And I’m trying to figure out what would possess anyone to disregard the warning signs, guard rails, reported pleas from other hikers, and most of all, common sense… or at the very least, an innate sense of danger. If these folks reached the top by way of the Mist Trail, as most do, they could not have mistaken the power of the waterfall as the trail wends its way very near the falls, near enough to be appropriately named. Actually, the “Mist” Trail should be called the “guaranteed-to-get-wet” trail. Water volume and speed of Vernal Falls are unmistakable from the Mist Trail. And this year is one for the record books.
If they reached the top from the John Muir trail, descending to the Vernal Fall overlook, there are still signs in multiple languages (and in English, includes the word “death”) and guardrails. The view point lets you get to the very edge of the precipice. The power of the rushing water is blatantly obvious. I cannot fathom anyone getting into the water, 20, 30 or even 100 yards from the drop-off. In looking over my photos, the Merced River above Vernal Falls was anything but a pool (as depicted on the map as Emerald Pool).
|At the Merced River Above Vernal Falls|
Some of my favorite vacations have been in various National Parks. My favorite one is always the next one on my to-see list. I commented this weekend during a hike in Shenandoah that I’m happiest when I’m out in nature. There have been times in my life when I feel like I should have pursued a career with the National Park Service. Today’s not one of them.

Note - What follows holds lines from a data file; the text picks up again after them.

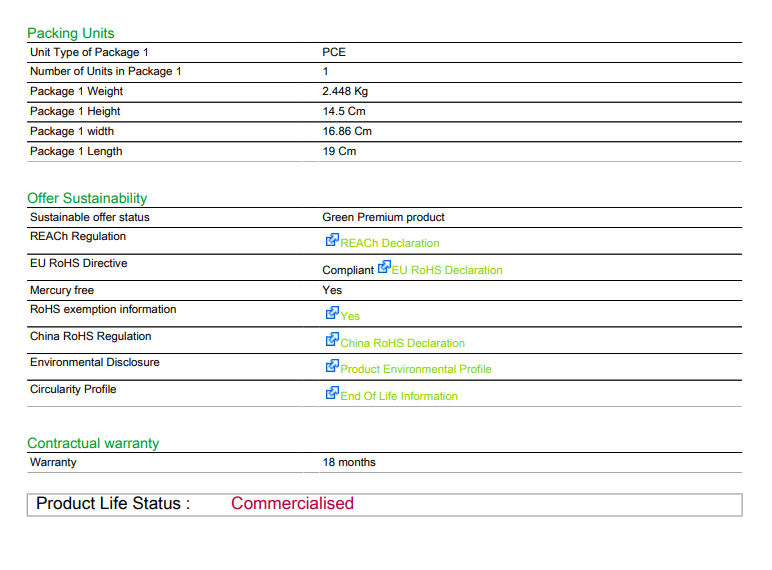Open the End Of Life Information link
This screenshot has height=570, width=772.
[x=399, y=396]
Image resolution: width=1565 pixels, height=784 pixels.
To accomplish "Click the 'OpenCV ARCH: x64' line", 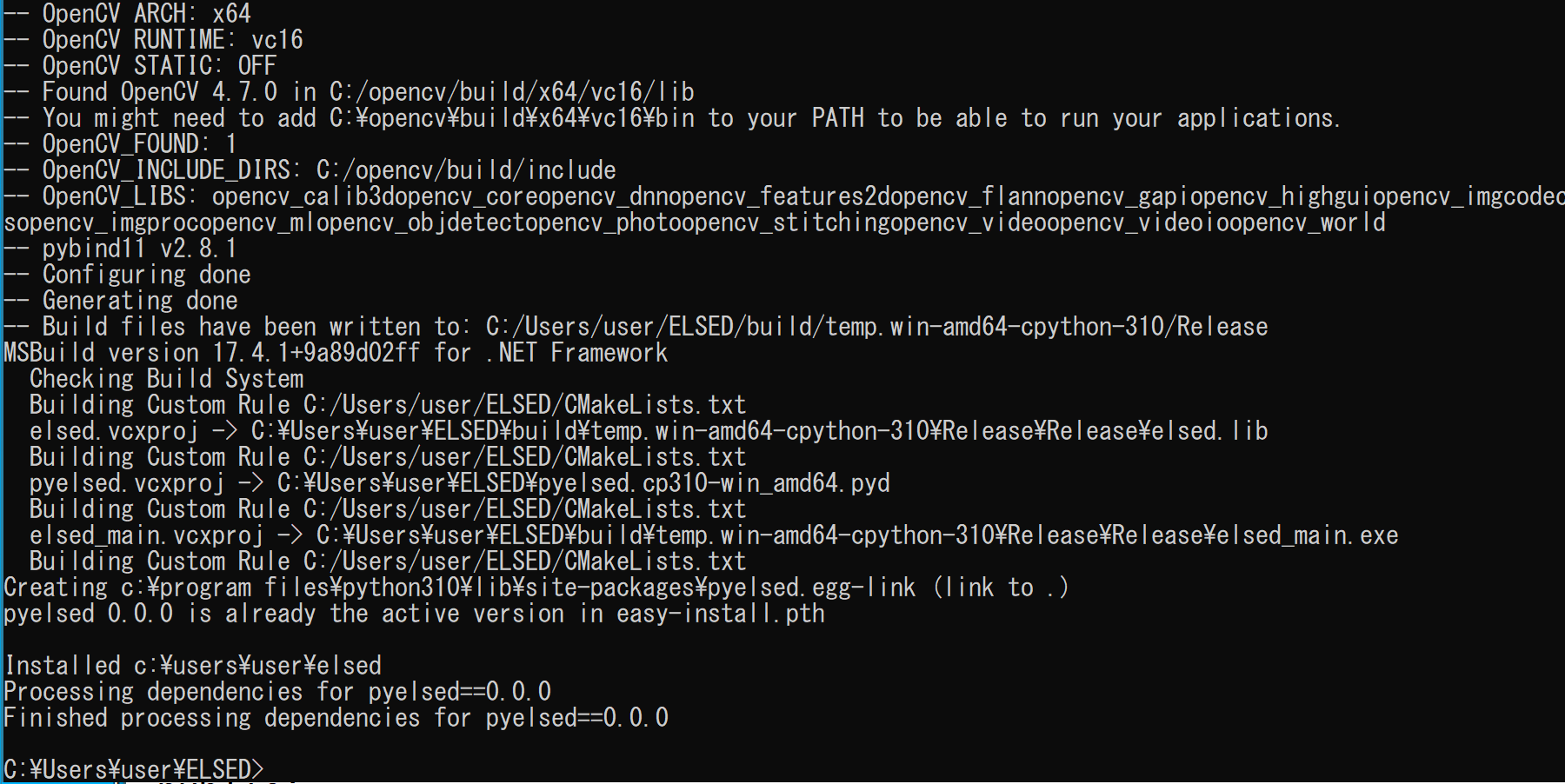I will [127, 14].
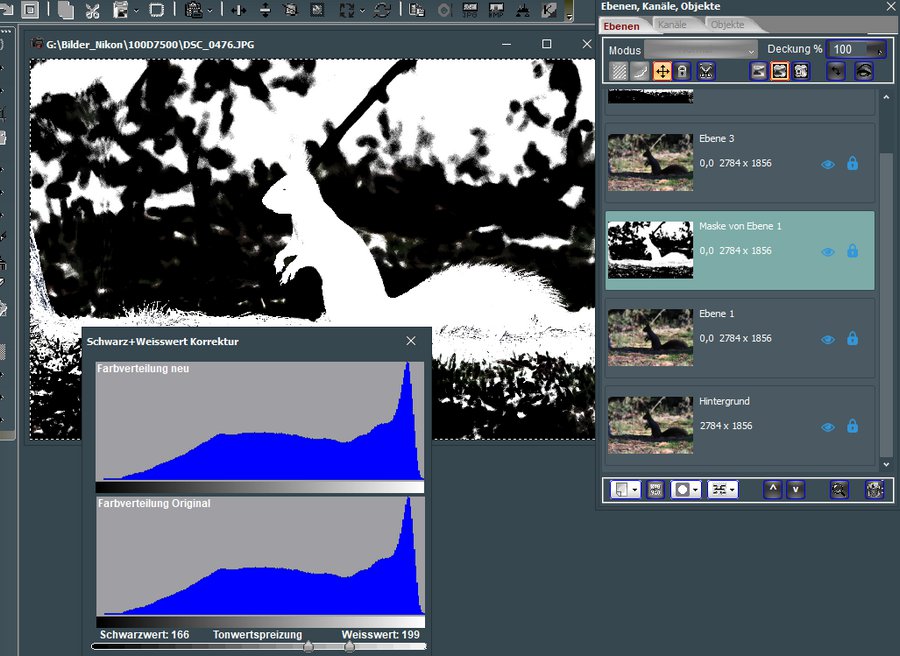Click the eye icon in layer tools row
This screenshot has width=900, height=656.
[864, 71]
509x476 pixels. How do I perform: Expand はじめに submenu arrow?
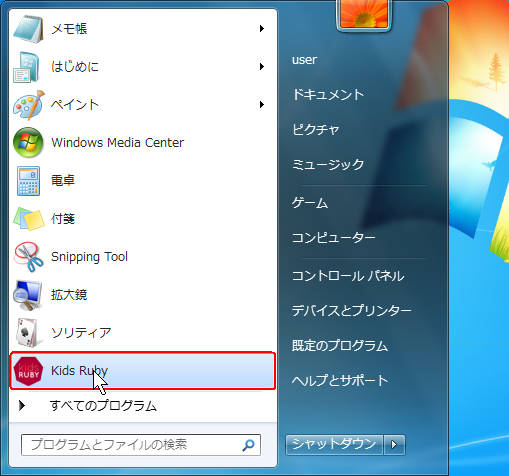262,67
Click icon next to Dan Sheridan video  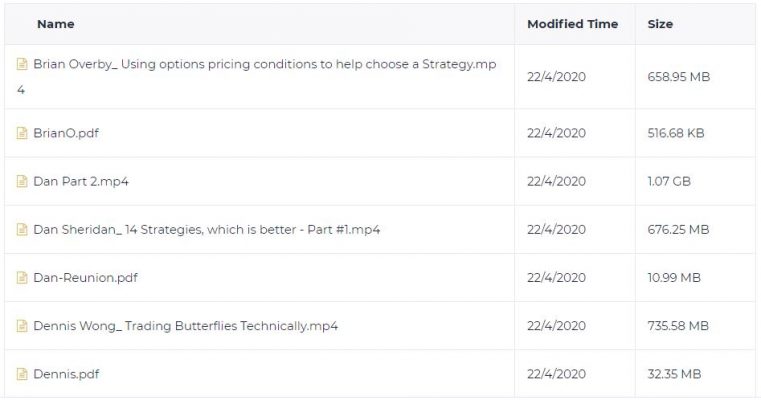(22, 229)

When we reached the top of Vernal Falls, I decided that the Mist Trail ranked very near the top of my “all-time great” list of hikes, including Angel’s Landing in Zion. Now, whenever I recall it or look at photos, my prayers will be with the park rangers and everyone affected by this horror. I’d like to think that respect for nature would rule, and that these types of tragedies will no longer occur. Sadly, I know better.